Rewrite the stretch from the line containing "Find the location" through the line containing "(384, 992).", swapping "screenshot" for "screen capture" and keeping everything else unchanged. Omit the pictures from your answer.

- - - - - - -

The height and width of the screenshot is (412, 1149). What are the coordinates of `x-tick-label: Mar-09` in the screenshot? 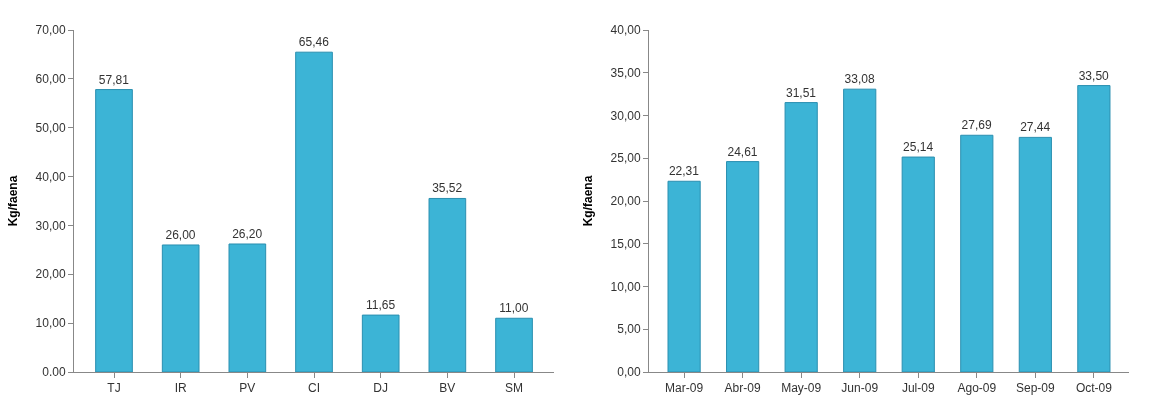 It's located at (684, 388).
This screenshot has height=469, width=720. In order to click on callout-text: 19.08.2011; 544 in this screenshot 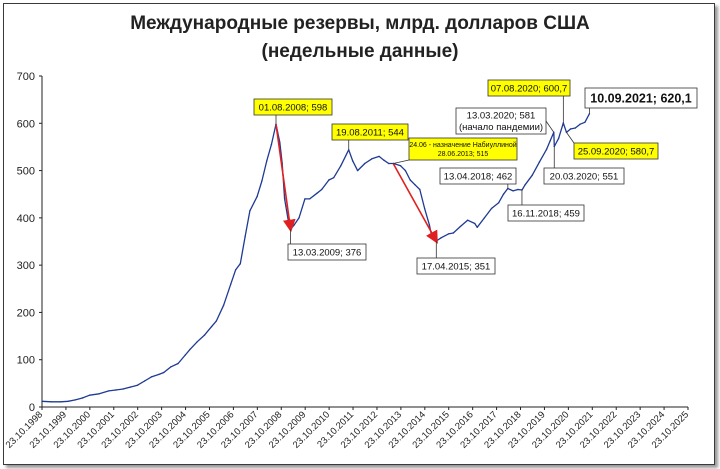, I will do `click(370, 132)`.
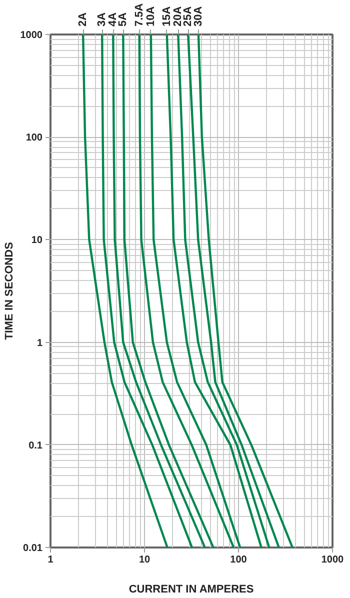  What do you see at coordinates (40, 344) in the screenshot?
I see `y-tick-label: 1` at bounding box center [40, 344].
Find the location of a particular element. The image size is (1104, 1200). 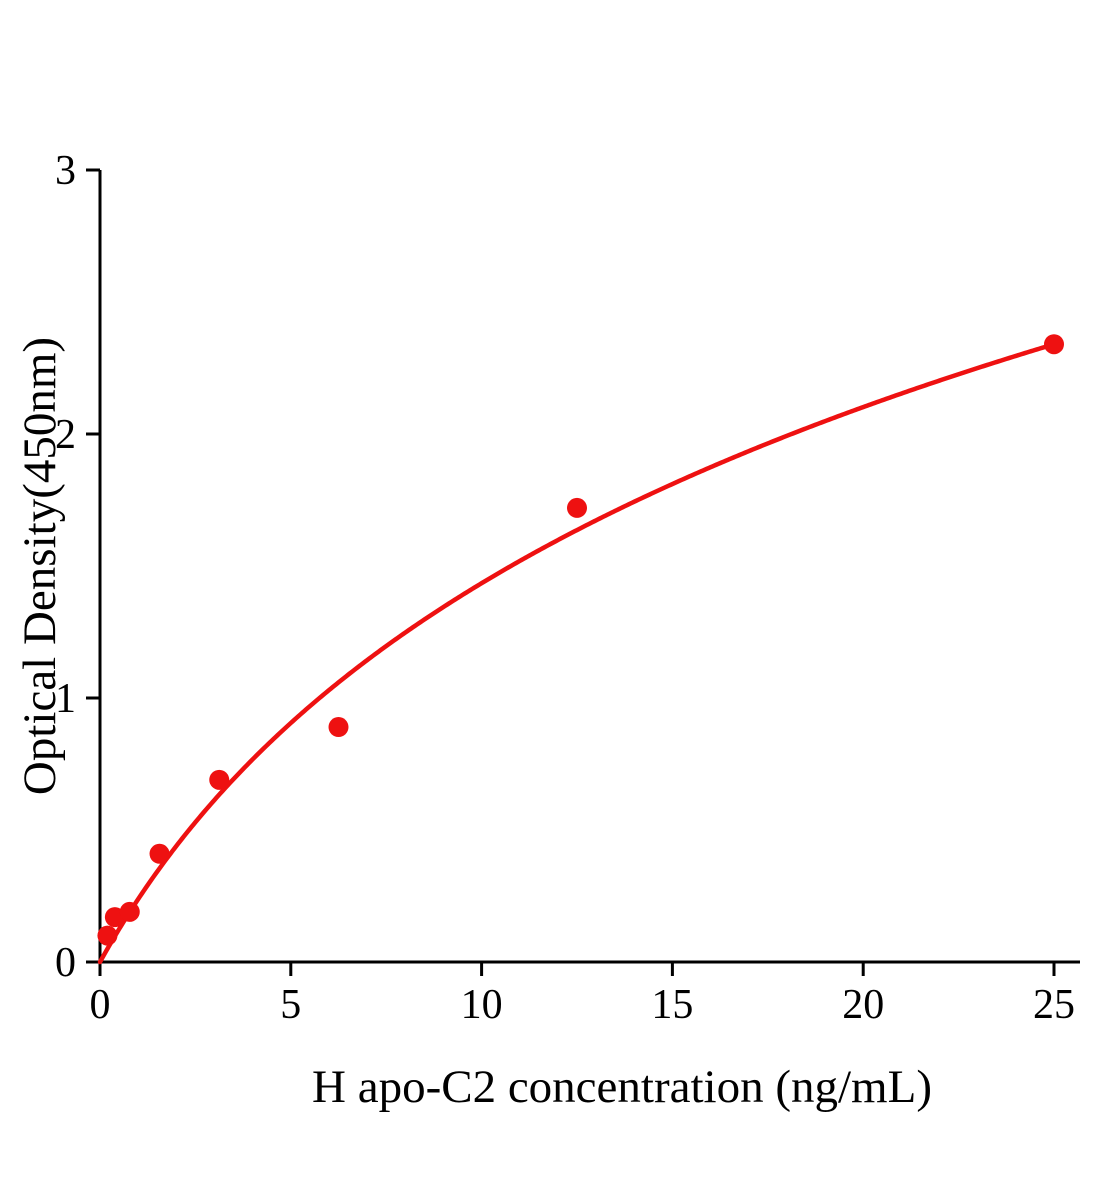

x-tick-label: 5 is located at coordinates (290, 1005).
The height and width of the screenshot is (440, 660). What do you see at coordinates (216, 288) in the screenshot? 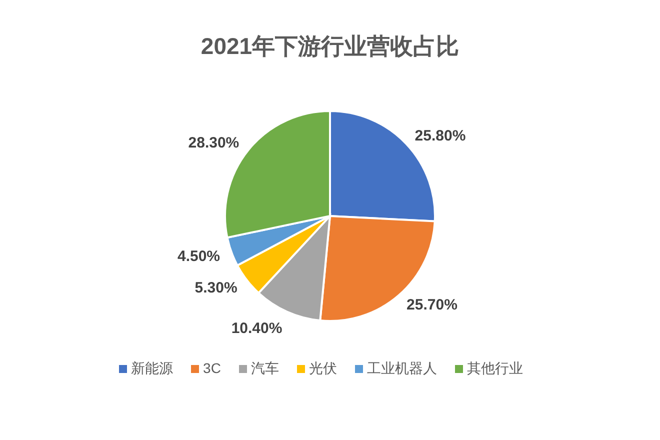
I see `data-label: 5.30%` at bounding box center [216, 288].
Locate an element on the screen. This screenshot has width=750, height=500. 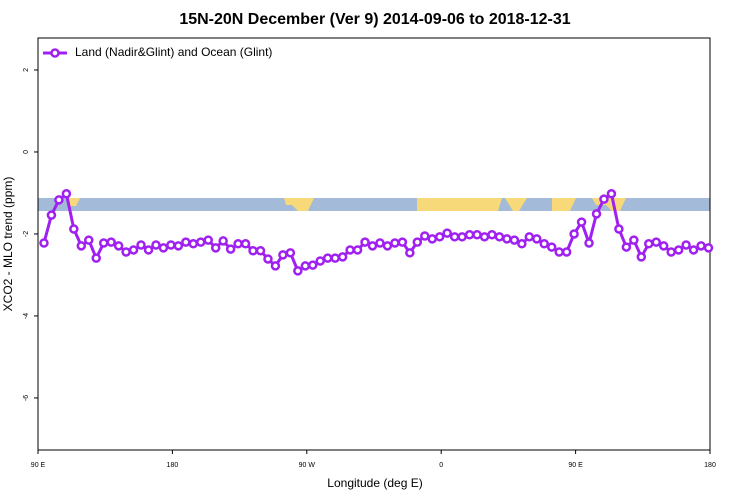
y-tick-label: 2 is located at coordinates (26, 70).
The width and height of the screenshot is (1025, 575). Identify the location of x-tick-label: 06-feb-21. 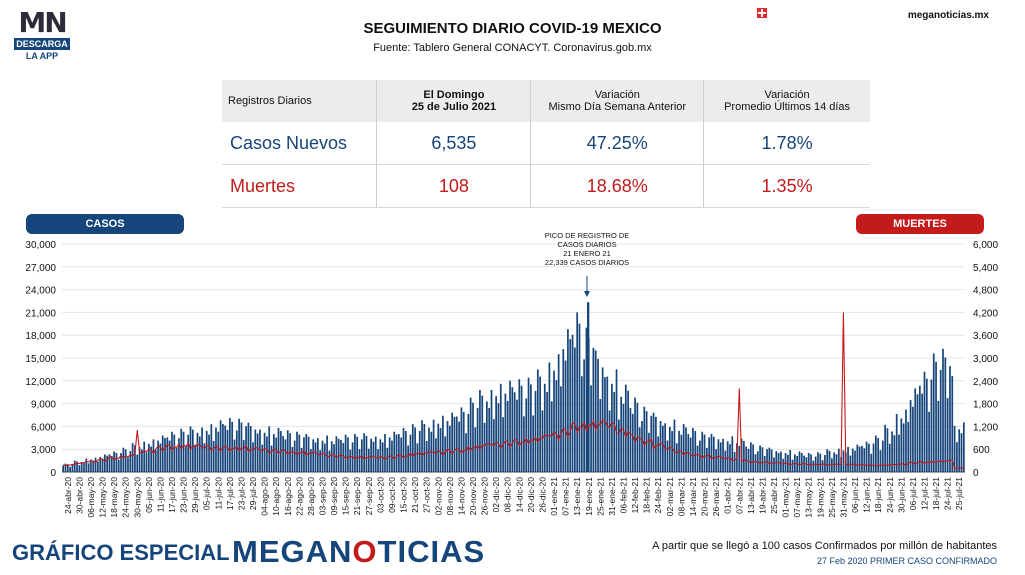
(623, 496).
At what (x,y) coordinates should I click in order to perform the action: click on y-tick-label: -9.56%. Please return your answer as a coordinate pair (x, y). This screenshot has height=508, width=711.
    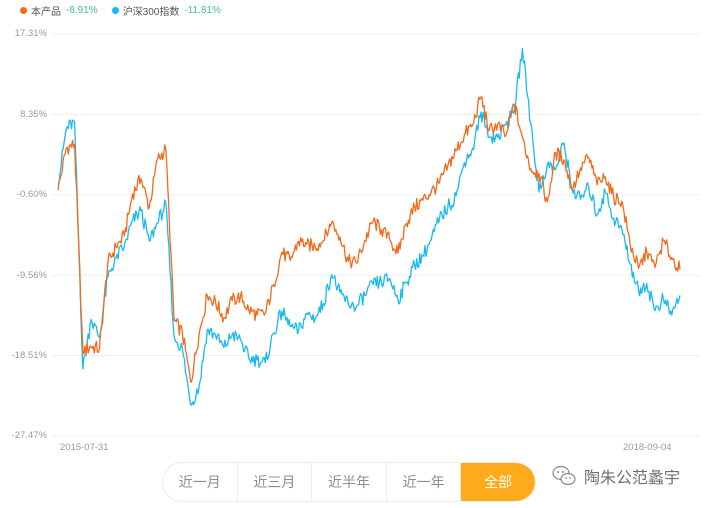
    Looking at the image, I should click on (32, 276).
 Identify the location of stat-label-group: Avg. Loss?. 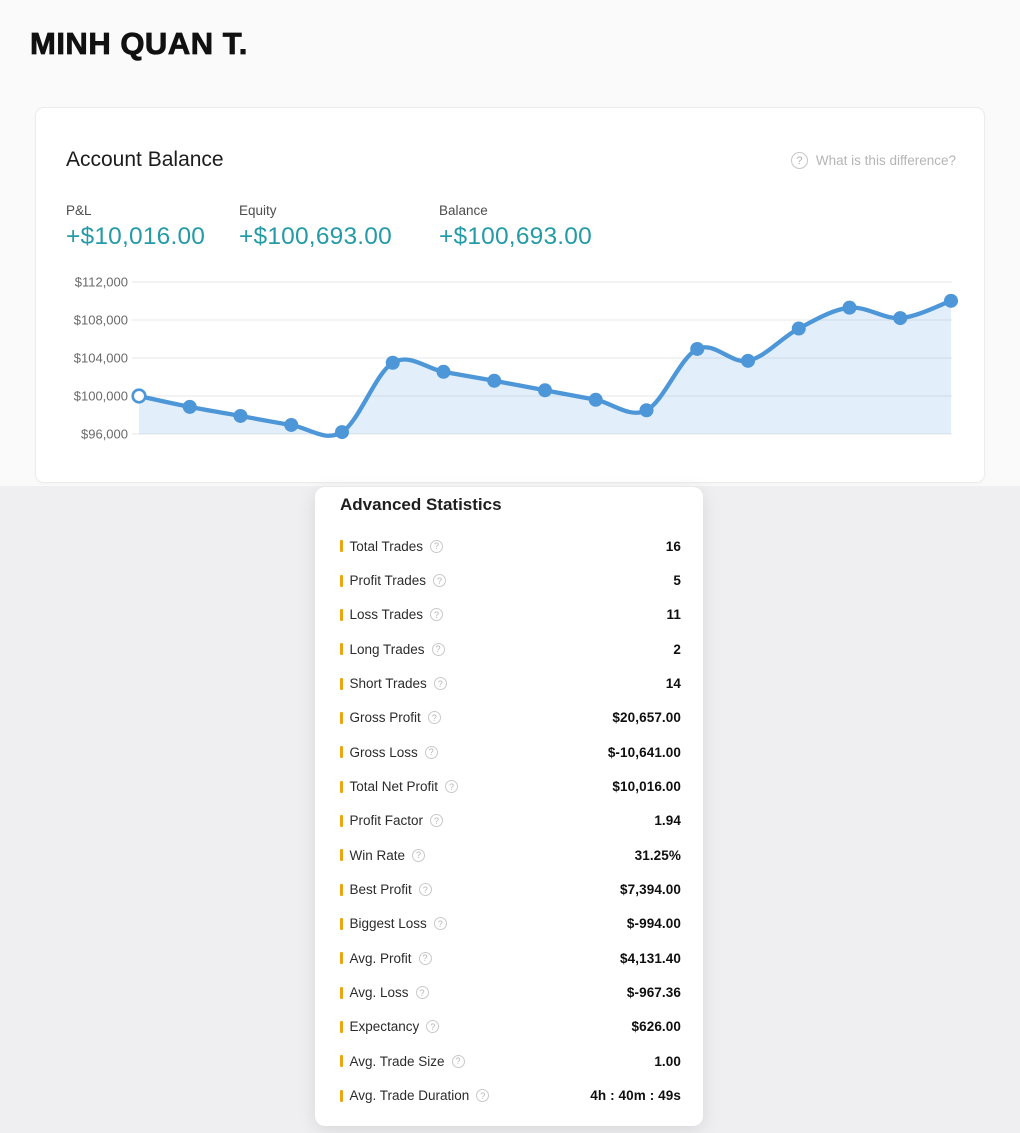
(384, 992).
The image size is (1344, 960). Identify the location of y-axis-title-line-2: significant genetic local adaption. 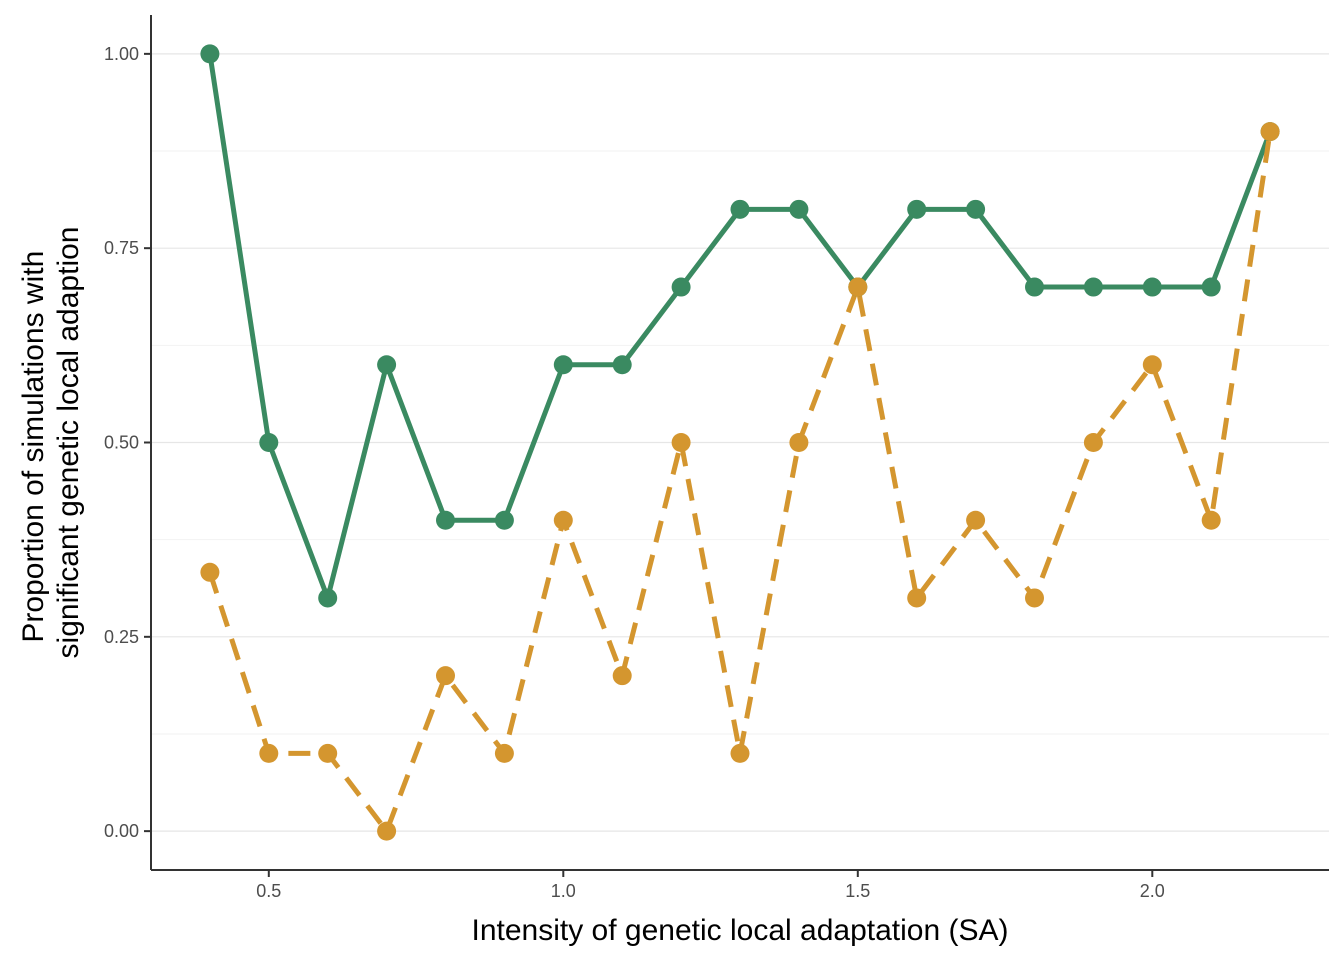
(68, 443).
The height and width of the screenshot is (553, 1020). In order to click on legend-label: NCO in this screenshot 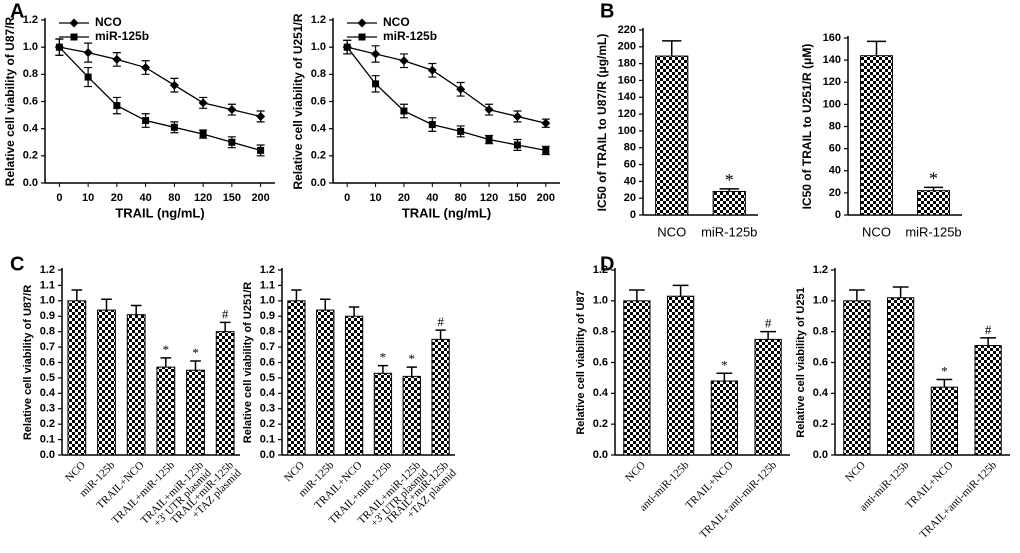, I will do `click(108, 22)`.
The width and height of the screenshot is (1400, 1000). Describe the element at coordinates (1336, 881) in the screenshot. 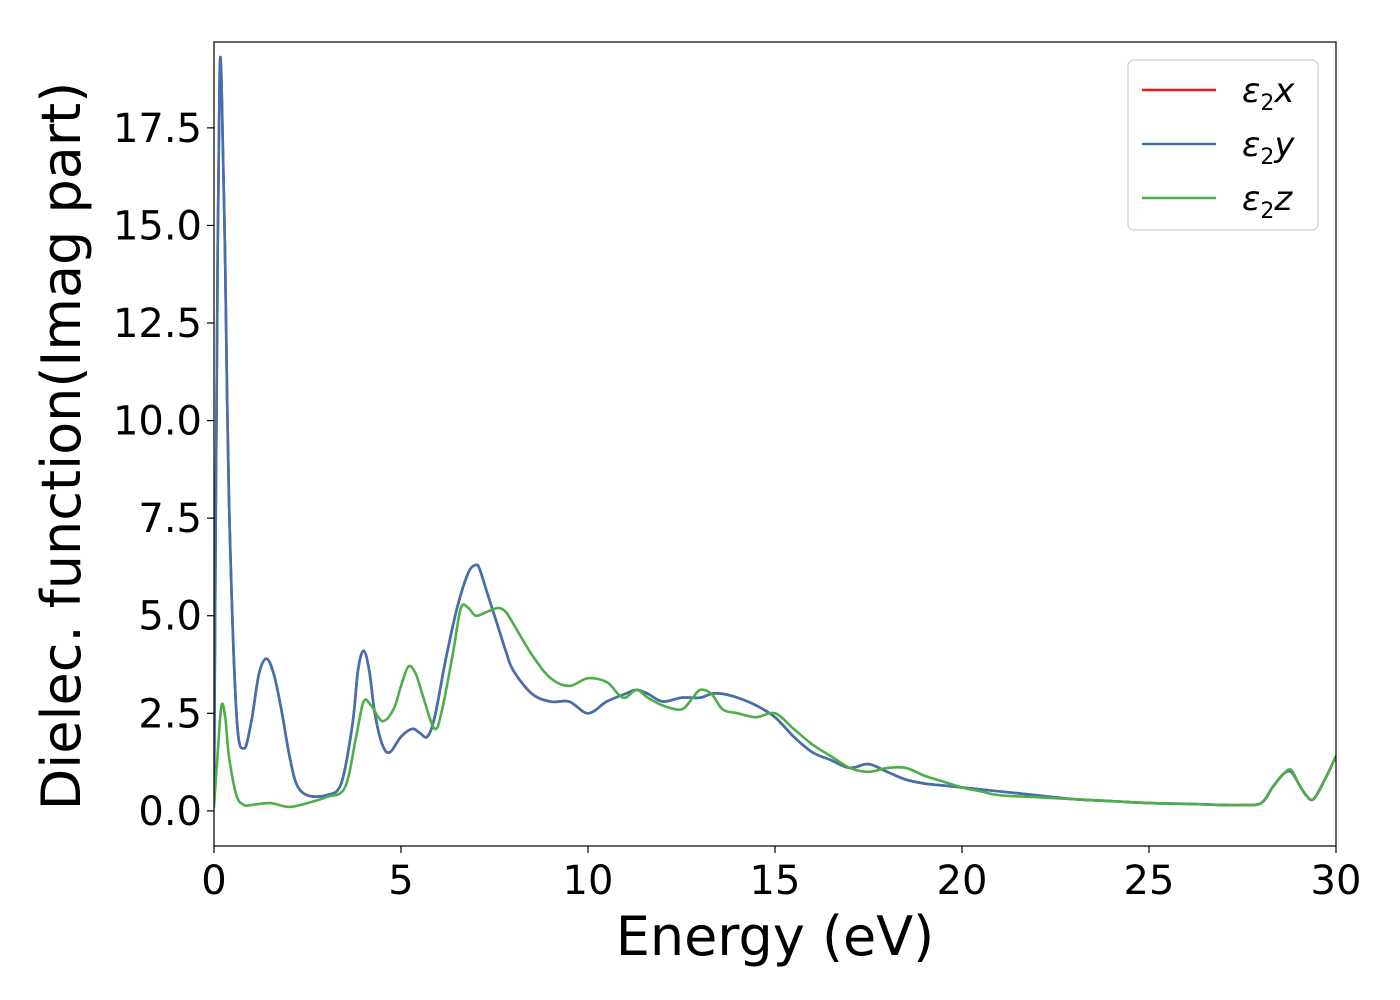

I see `x-tick-label: 30` at that location.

- - - - - - -

ANSWER AREA:
Find the location of a particular element. The image size is (1104, 1200). 

x-tick-label: 5 is located at coordinates (290, 1005).
The height and width of the screen capture is (440, 660). What do you see at coordinates (216, 288) in the screen capture? 
I see `data-label: 5.30%` at bounding box center [216, 288].
Locate an element on the screen. This screen capture has width=750, height=500. 
y-tick-label: 2 is located at coordinates (26, 70).
The width and height of the screen capture is (1025, 575). Identify the location of x-tick-label: 06-feb-21. 
(623, 496).
At what (x,y) coordinates should I click in order to perform the action: click on y-tick-label: -9.56%. Please return your answer as a coordinate pair (x, y). This screen capture has height=508, width=711.
    Looking at the image, I should click on (32, 276).
 Identify the location of stat-label-group: Avg. Loss?. 
(384, 992).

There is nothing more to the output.